Convert the entries from the line containing "The image size is (1280, 720). What" through the line containing "The width and height of the screenshot is (1541, 784)." into a two-column CSV headed entry_text and answer. Give one row per entry, with each field in quotation marks and any line breaks replaced by spaces.

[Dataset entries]
◇ ◇ ◇ ◇ ◇

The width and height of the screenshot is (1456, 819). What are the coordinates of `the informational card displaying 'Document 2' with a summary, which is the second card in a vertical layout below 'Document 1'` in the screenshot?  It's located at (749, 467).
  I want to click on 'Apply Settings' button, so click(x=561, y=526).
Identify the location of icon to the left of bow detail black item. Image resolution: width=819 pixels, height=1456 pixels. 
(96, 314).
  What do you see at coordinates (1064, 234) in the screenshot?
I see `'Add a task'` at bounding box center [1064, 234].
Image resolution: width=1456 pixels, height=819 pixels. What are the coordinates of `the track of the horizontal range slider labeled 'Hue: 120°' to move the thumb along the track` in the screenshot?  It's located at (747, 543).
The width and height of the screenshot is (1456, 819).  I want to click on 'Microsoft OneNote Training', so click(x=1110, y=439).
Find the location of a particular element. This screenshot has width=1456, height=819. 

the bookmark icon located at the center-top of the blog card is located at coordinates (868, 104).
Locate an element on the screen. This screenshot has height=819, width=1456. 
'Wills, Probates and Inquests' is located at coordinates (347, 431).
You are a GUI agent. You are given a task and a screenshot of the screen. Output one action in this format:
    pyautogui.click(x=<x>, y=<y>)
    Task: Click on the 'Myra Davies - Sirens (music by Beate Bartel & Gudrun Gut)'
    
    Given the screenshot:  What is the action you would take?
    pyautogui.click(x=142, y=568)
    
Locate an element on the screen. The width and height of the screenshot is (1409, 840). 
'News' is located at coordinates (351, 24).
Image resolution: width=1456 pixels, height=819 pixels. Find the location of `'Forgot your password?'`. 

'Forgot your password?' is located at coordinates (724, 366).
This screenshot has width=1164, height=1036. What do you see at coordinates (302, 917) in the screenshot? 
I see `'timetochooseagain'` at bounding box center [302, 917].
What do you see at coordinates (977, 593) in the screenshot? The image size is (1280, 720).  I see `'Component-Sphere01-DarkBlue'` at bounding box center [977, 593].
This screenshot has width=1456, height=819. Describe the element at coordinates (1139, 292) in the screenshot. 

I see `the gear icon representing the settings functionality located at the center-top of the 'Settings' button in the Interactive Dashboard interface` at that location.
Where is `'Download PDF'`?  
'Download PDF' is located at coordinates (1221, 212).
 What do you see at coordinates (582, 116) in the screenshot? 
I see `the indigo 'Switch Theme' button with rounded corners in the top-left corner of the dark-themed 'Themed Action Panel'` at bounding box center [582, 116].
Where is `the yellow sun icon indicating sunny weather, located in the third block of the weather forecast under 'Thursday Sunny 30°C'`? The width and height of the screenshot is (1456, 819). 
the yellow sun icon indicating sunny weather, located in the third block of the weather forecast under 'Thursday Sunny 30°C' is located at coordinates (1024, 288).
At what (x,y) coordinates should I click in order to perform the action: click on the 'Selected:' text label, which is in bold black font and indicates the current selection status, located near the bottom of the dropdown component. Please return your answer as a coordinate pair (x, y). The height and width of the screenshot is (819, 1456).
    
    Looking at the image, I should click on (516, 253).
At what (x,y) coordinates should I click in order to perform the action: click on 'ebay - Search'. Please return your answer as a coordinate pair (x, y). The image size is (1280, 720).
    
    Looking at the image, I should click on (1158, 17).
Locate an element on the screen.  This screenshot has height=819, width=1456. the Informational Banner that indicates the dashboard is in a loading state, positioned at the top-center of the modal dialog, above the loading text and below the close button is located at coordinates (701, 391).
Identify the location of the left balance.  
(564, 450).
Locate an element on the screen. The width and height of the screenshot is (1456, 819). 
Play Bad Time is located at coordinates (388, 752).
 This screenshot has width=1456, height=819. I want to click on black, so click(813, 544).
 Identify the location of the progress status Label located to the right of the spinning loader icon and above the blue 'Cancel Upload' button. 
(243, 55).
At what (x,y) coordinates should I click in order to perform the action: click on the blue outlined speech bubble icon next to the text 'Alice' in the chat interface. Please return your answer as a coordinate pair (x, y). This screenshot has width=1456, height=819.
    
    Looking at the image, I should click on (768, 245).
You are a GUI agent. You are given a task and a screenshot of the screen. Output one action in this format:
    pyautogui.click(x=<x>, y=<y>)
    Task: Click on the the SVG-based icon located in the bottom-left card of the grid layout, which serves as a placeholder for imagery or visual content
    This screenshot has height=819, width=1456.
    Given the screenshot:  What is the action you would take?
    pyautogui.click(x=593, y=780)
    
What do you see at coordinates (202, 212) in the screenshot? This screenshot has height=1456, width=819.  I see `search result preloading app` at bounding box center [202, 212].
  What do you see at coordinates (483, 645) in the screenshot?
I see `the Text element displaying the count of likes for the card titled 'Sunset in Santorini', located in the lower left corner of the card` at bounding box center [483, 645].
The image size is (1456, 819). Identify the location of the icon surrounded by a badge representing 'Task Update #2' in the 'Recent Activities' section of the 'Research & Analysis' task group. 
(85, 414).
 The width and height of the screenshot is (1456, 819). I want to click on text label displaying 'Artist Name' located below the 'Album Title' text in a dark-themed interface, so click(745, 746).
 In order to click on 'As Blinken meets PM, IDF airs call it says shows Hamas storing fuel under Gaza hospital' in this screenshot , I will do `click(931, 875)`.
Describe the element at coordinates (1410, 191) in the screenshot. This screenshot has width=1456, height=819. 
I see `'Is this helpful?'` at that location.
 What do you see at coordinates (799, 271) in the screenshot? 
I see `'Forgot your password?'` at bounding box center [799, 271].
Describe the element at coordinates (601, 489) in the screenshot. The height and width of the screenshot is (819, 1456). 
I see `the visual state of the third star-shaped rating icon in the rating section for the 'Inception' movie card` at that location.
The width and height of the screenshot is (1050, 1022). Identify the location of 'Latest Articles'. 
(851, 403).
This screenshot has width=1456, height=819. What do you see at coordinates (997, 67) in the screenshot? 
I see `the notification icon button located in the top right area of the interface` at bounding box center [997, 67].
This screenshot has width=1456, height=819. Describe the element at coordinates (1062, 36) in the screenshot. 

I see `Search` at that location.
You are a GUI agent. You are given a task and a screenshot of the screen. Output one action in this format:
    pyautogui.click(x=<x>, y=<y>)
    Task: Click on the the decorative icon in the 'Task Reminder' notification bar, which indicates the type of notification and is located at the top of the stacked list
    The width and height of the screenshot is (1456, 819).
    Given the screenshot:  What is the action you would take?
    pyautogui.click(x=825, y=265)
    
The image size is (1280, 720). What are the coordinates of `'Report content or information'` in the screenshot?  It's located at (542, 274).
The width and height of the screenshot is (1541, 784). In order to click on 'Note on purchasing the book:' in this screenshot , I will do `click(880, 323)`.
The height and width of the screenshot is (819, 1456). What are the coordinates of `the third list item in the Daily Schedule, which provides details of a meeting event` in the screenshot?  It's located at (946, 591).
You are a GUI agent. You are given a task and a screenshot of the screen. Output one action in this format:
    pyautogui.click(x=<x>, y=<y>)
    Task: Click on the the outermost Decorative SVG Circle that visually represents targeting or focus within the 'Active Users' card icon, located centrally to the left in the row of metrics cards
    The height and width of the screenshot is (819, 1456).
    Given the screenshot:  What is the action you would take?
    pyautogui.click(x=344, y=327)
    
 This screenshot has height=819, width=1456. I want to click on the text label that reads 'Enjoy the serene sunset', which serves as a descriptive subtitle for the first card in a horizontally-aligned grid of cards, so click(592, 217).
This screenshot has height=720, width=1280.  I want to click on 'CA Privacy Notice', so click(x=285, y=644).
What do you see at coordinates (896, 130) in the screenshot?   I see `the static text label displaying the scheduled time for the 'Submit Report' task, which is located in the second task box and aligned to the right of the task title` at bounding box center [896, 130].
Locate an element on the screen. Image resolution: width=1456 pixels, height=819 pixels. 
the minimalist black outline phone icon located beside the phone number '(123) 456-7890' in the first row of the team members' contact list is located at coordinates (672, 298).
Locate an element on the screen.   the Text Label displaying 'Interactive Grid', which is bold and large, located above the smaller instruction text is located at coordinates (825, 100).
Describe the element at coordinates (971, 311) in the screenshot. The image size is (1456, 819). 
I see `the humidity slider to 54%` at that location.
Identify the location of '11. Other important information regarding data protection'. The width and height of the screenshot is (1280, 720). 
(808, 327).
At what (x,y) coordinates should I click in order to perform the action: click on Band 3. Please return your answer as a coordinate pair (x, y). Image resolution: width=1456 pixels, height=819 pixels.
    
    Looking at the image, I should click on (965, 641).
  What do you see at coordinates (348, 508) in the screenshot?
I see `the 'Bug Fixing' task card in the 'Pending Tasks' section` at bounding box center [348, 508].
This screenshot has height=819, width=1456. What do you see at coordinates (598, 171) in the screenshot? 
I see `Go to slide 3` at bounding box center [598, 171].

◇ ◇ ◇ ◇ ◇

● Response to this task:
entry_text,answer
"The image size is (1280, 720). What are the coordinates of `'Report content or information'` in the screenshot?","It's located at (542, 274)."
"The width and height of the screenshot is (1541, 784). In order to click on 'Note on purchasing the book:' in this screenshot",", I will do `click(880, 323)`."